» **Task objective**: Copy out every entry below word for word, leaving out the pictures.

━━━━━━

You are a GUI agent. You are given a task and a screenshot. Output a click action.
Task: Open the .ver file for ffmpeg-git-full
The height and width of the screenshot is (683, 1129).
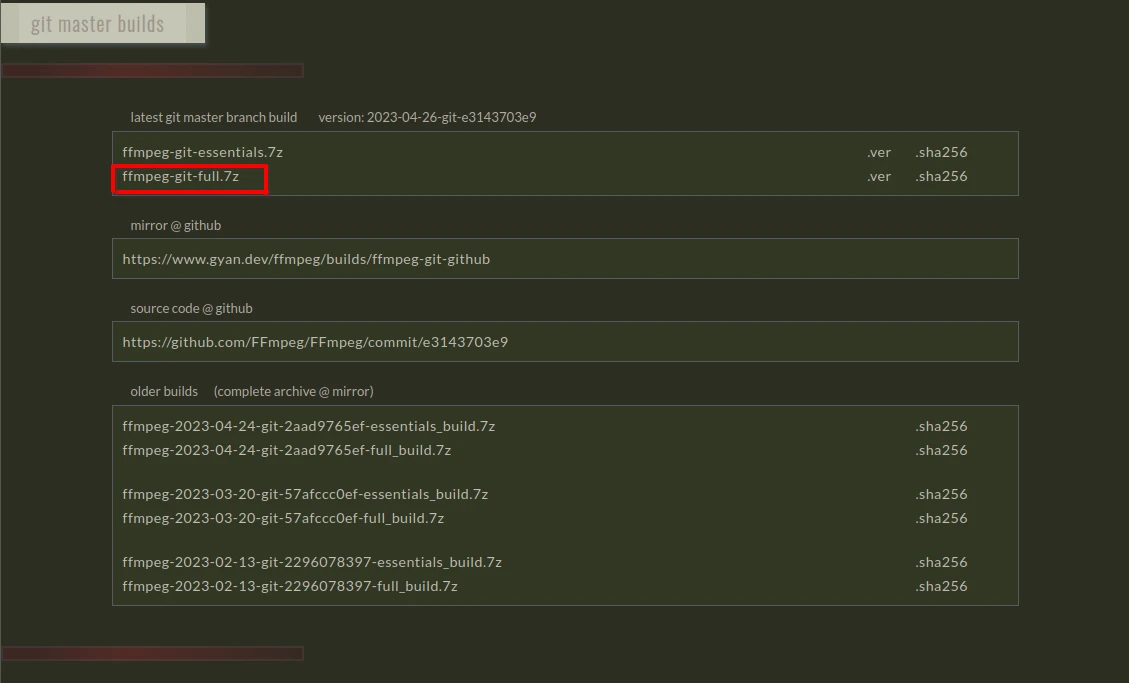878,176
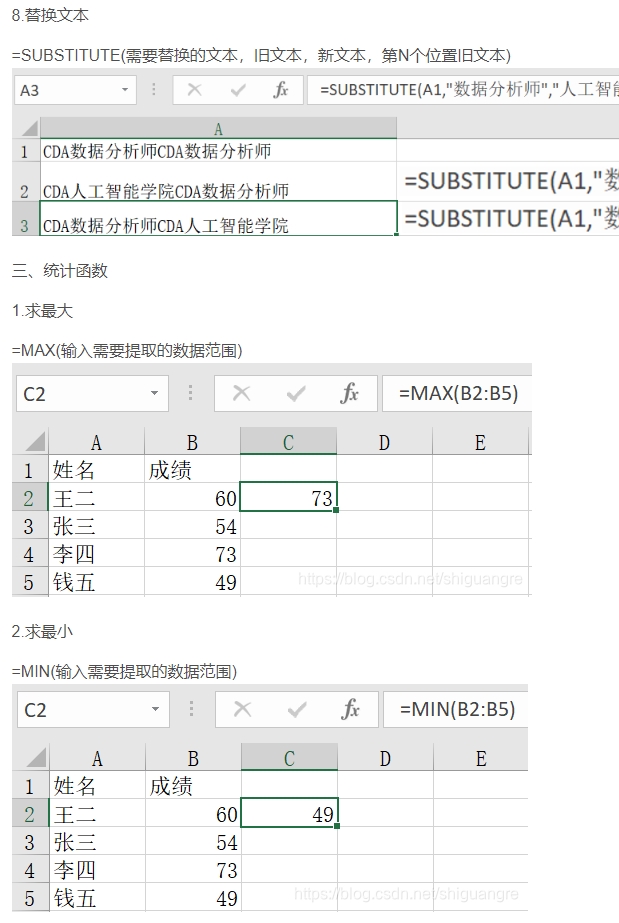Screen dimensions: 619x923
Task: Select cell C2 showing 73
Action: [x=288, y=498]
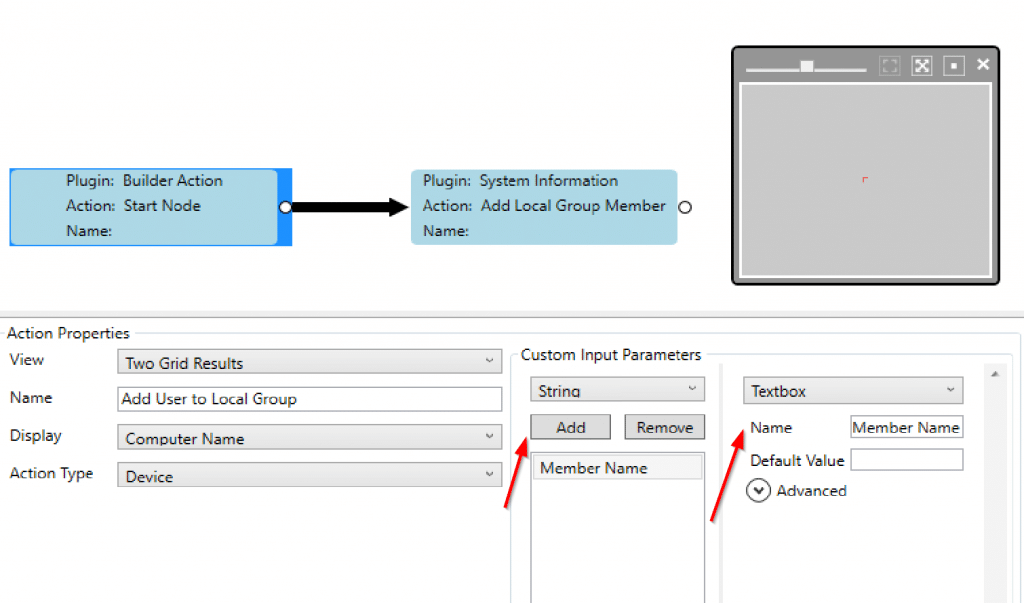Screen dimensions: 1024x603
Task: Click output connector of Add Local Group Member
Action: (x=685, y=207)
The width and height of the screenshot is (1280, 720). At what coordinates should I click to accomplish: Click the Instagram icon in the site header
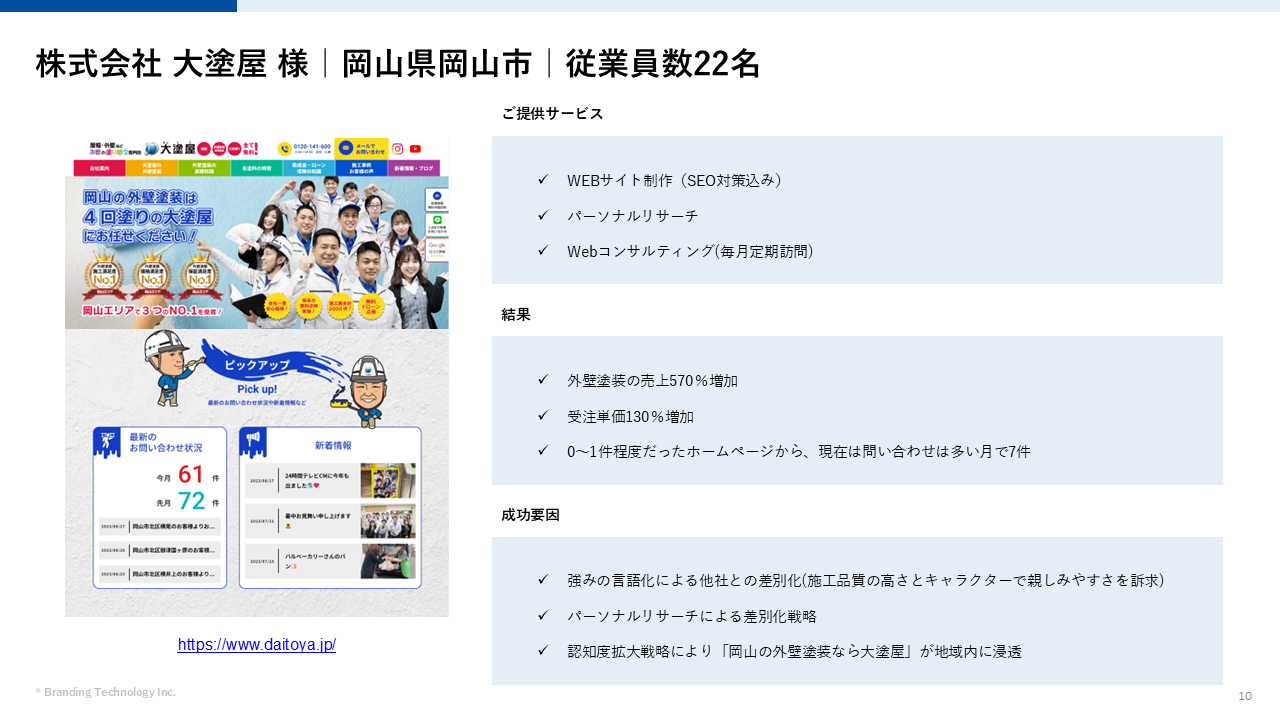pyautogui.click(x=397, y=148)
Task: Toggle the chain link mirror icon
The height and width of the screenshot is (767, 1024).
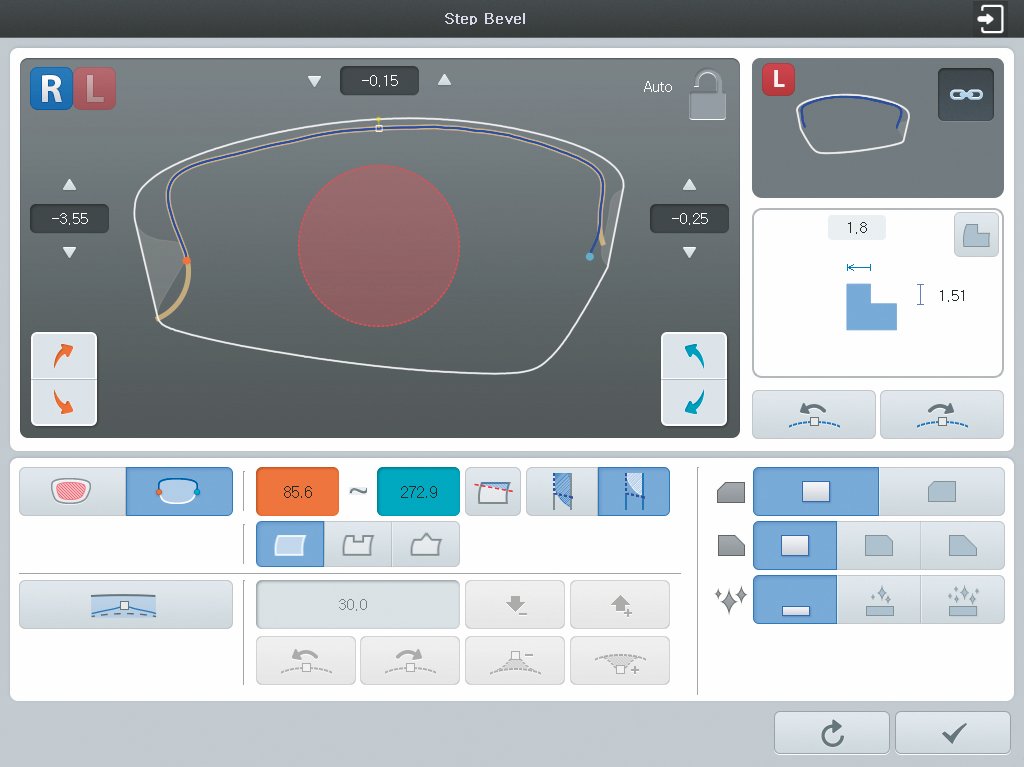Action: click(x=965, y=94)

━━━━━━

» **Task result**:
You are a GUI agent. You are given a task and a screenshot. Output a click action.
Task: Open the .ver file for ffmpeg-git-full
The height and width of the screenshot is (683, 1129).
878,176
Screen dimensions: 619x923
Task: Select cell C2 showing 73
Action: [x=288, y=498]
Screen dimensions: 1024x603
Task: Click output connector of Add Local Group Member
Action: (x=685, y=207)
The width and height of the screenshot is (1280, 720). At what coordinates should I click to accomplish: Click the Instagram icon in the site header
pyautogui.click(x=397, y=148)
Task: Toggle the chain link mirror icon
The height and width of the screenshot is (767, 1024).
Action: click(x=965, y=94)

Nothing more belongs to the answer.